Alan Bennett's "Hymn"


Alan Bennett is a peculiar phenomenon, isn't he? A pudgy, elderly, softly-spoken homosexual, he seems to have become one of the grande dames of the British literary and theatrical establishments. Up there with Judi Dench and Maggie Smith. If anyone deserves a Dame-dom, it's our Alan - someone should whisper in the Queen's ear and the world would be forever transformed.
The thing about Bennett is that he is so damned clever. And clever in that understated, self-deprecatory way that always wins out in the end. I mean, just look at the people with whom he rose to fame. Peacock-ish, playboy figures like Dudley Moore, Peter Cook, Jonathan Miller - all gone or forgotten. And Bennett, always the quietest one, plods determinedly along, resting snug in the arms of an adoring public across the Anglosphere. A hare and tortoise moral lesson there.
Bennett's great genius is in his instinctive love of nostalgia. He manipulates the emotional forces of everyone's nostalgia while specifically drawing on his own memories of childhood, family and class. Stephen Fry did a brilliant pastiche of Bennett's oeuvre, identifying with cutting accuracy the key elements of his work that are always there: the pronounced regionalism, the elevation of the mundane, the careful naming and categorisation of minutiae, the specific identification of elements and objects. It is Bennett's skill that keeps these elements fresh, even while in constant use.
I love all things Bennett. He seems to think like me (and that, I would venture, is his great attraction for many - he is so damned normal, and remarks on all the things that normally go unremarked), and his halting, affectionate journeys down memory lane are exactly the kinds of mental excursions I take myself on in quiet moments. And his great gentleness and affection for the flawed speak to me of an almost spiritual quality. There is always something of the Zen master in Mr. Bennett.
Hymn is an exquisite spoken piece by Bennett accompanied by the Medici String Quartet. Only running for 50 minutes, it is a little journey through Bennett's life with music. He reflects on the hymns that influenced him, along with the popular music of his day (including my favourite song of all time, 'Mairzy Doats').

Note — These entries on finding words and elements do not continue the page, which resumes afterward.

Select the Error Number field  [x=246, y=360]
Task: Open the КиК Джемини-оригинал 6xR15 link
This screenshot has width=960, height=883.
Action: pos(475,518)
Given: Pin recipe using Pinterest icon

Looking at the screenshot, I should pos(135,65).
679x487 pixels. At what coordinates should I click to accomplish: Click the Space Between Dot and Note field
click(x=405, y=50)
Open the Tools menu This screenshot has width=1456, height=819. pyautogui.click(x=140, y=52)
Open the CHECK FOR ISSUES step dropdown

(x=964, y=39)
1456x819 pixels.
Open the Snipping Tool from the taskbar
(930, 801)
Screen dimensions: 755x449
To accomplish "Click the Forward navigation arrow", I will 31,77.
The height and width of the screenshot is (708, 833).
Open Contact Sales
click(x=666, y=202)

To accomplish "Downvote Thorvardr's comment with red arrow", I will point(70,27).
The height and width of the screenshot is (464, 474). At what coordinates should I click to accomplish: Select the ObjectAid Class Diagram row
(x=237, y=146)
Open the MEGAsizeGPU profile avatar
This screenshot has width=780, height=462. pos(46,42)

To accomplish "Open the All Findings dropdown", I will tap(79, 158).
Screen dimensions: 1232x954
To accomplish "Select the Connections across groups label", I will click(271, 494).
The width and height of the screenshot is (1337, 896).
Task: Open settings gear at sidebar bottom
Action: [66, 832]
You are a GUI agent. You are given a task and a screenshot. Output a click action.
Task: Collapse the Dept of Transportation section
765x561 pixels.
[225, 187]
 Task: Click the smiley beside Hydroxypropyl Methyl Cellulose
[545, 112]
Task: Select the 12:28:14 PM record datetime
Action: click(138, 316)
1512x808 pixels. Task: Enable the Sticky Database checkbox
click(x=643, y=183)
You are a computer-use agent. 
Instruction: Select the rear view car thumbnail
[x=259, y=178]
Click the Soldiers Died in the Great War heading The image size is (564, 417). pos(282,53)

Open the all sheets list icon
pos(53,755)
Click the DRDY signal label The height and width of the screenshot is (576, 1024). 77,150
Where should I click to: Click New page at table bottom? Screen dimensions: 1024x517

He also assays his eduction in classical music without once slipping into pretension - a difficult task indeed, and something perhaps only Bennett would be capable of.
But, like all Bennett-iana, it is ultimately about family and about the quiet, cloistered state of his Leeds upbringing. He evokes wonderful images of his butcher father attempting to teach him violin, and sings a paean to publicly-funded orchestras.
It is a simple but brilliant idea, perfectly executed. The writer and performer in me wants to steal it and do my own version, and perhaps someday I will. Anyone who is a music lover will respond to this recording, marking as it does so affectionately the relationship between music, memory and emotion. And for Bennett fans it is essential, allowing us to glory in the burbling, avuncular voice of our hero for a full 50 minutes.